**Written exercise:** From the records below, extract every line that contains the string "with". Case counts.

====

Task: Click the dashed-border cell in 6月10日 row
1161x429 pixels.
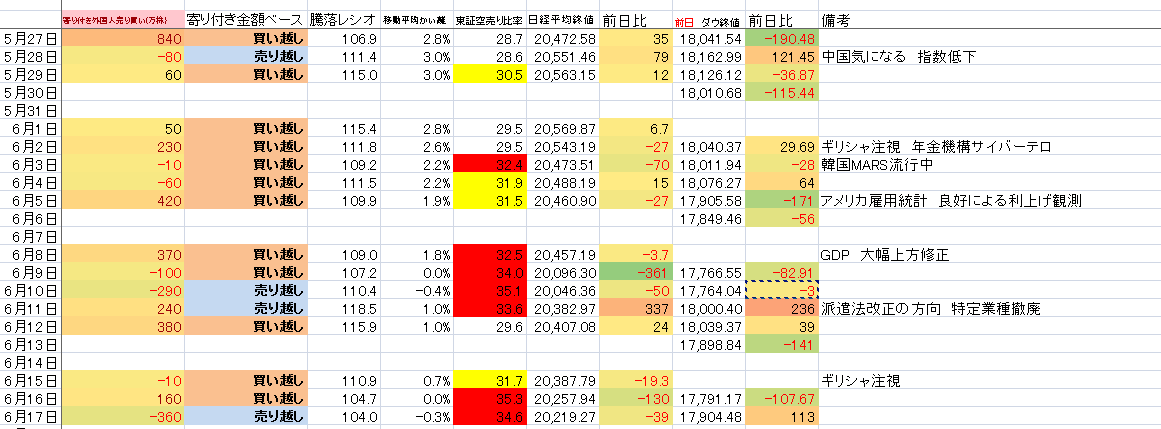Action: coord(782,291)
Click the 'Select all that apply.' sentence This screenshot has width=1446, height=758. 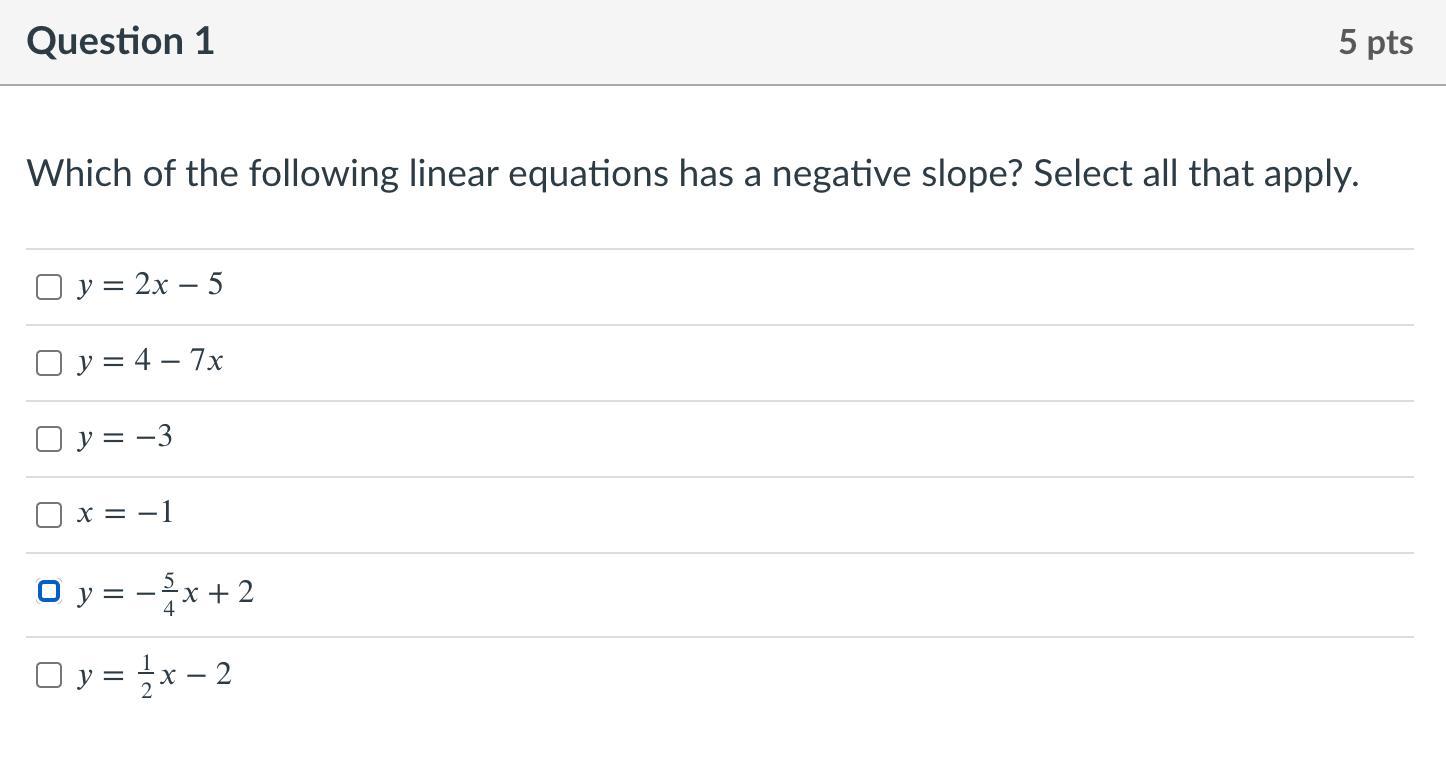[1196, 174]
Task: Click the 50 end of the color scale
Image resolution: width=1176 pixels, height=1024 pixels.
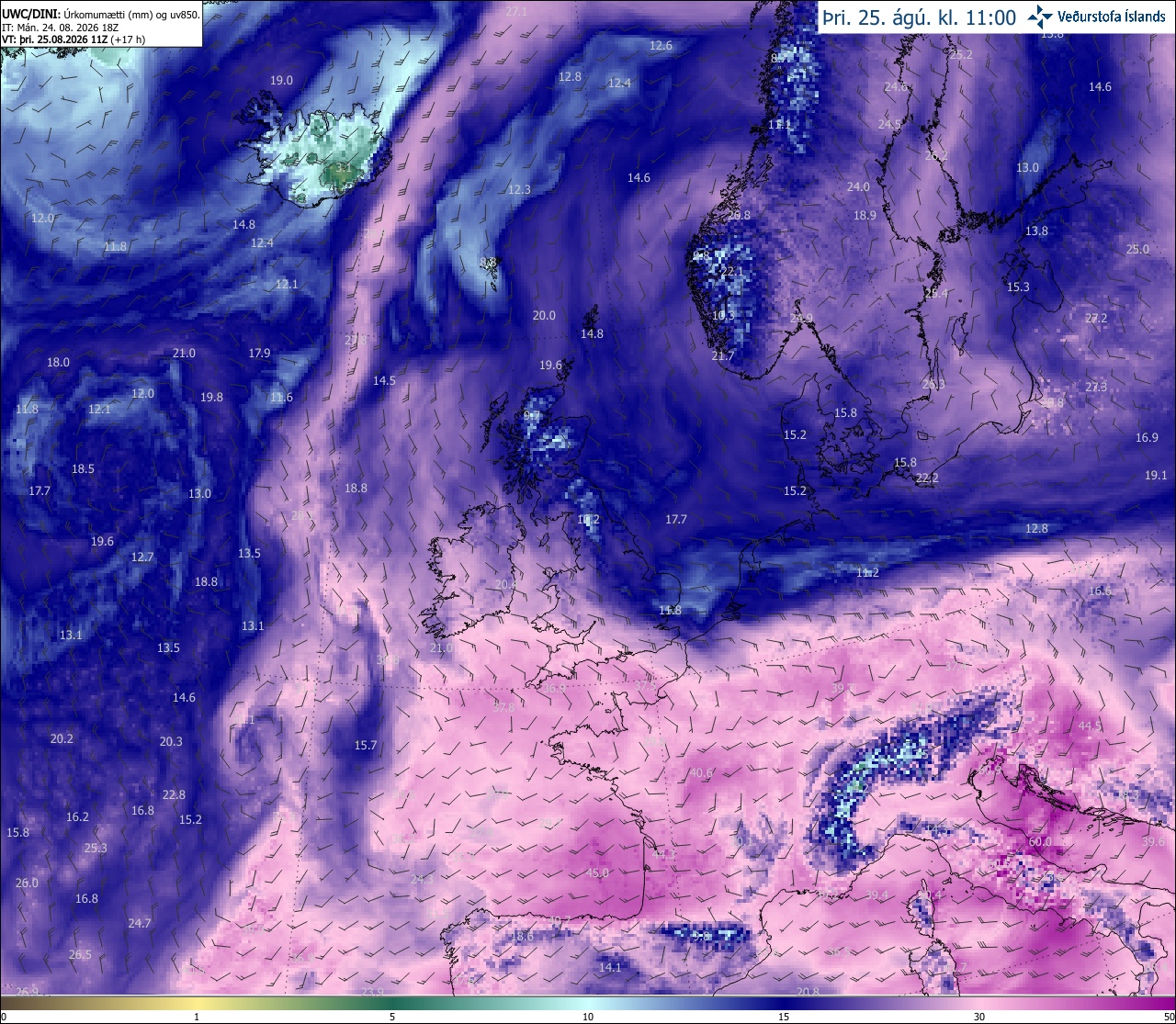Action: 1169,1017
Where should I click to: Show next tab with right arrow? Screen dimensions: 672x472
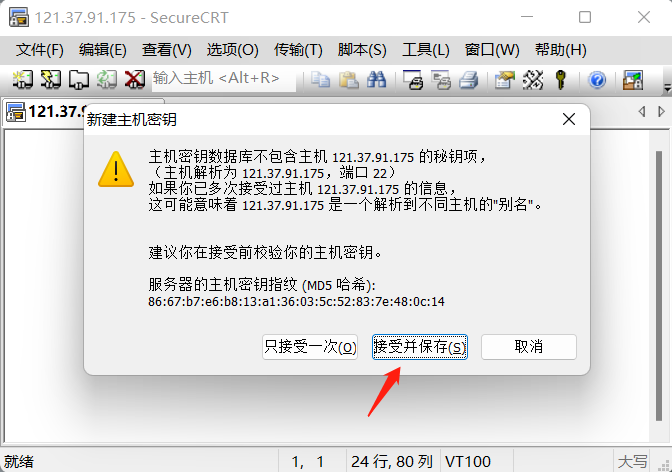pos(661,111)
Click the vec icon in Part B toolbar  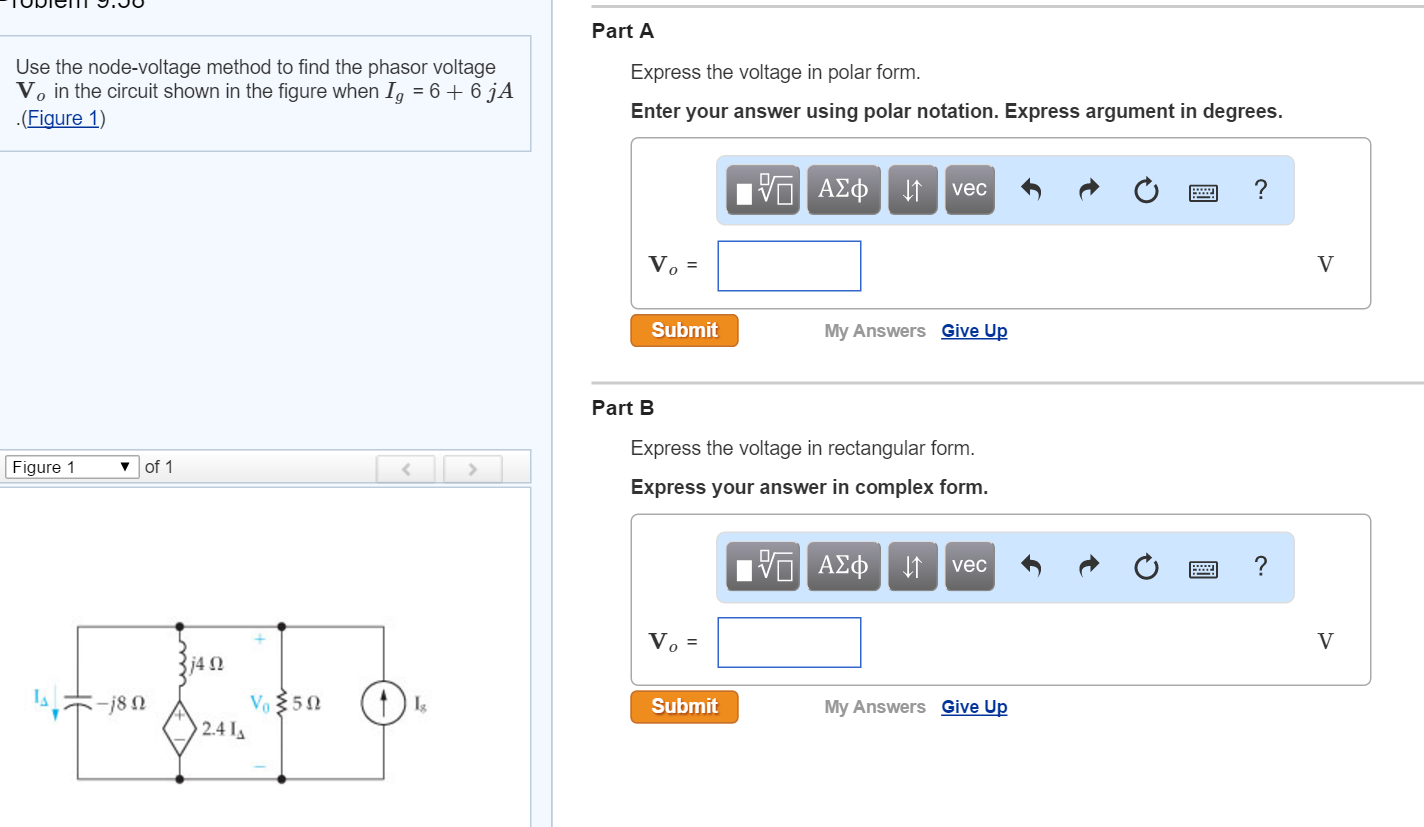point(969,566)
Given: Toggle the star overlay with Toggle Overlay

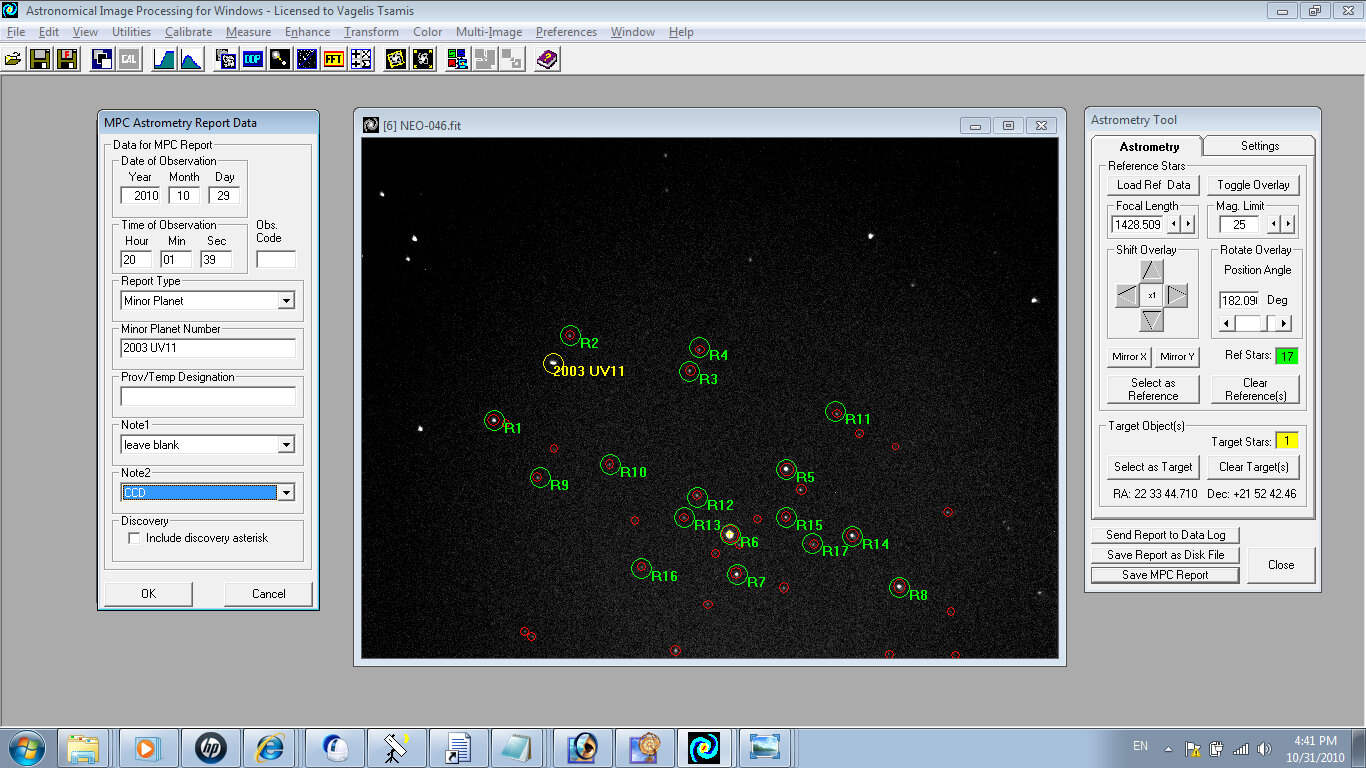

====

**Complete output:**
Where should I click to: Show next tab with right arrow? Screen dimensions: 672x472
Given: Toggle the star overlay with Toggle Overlay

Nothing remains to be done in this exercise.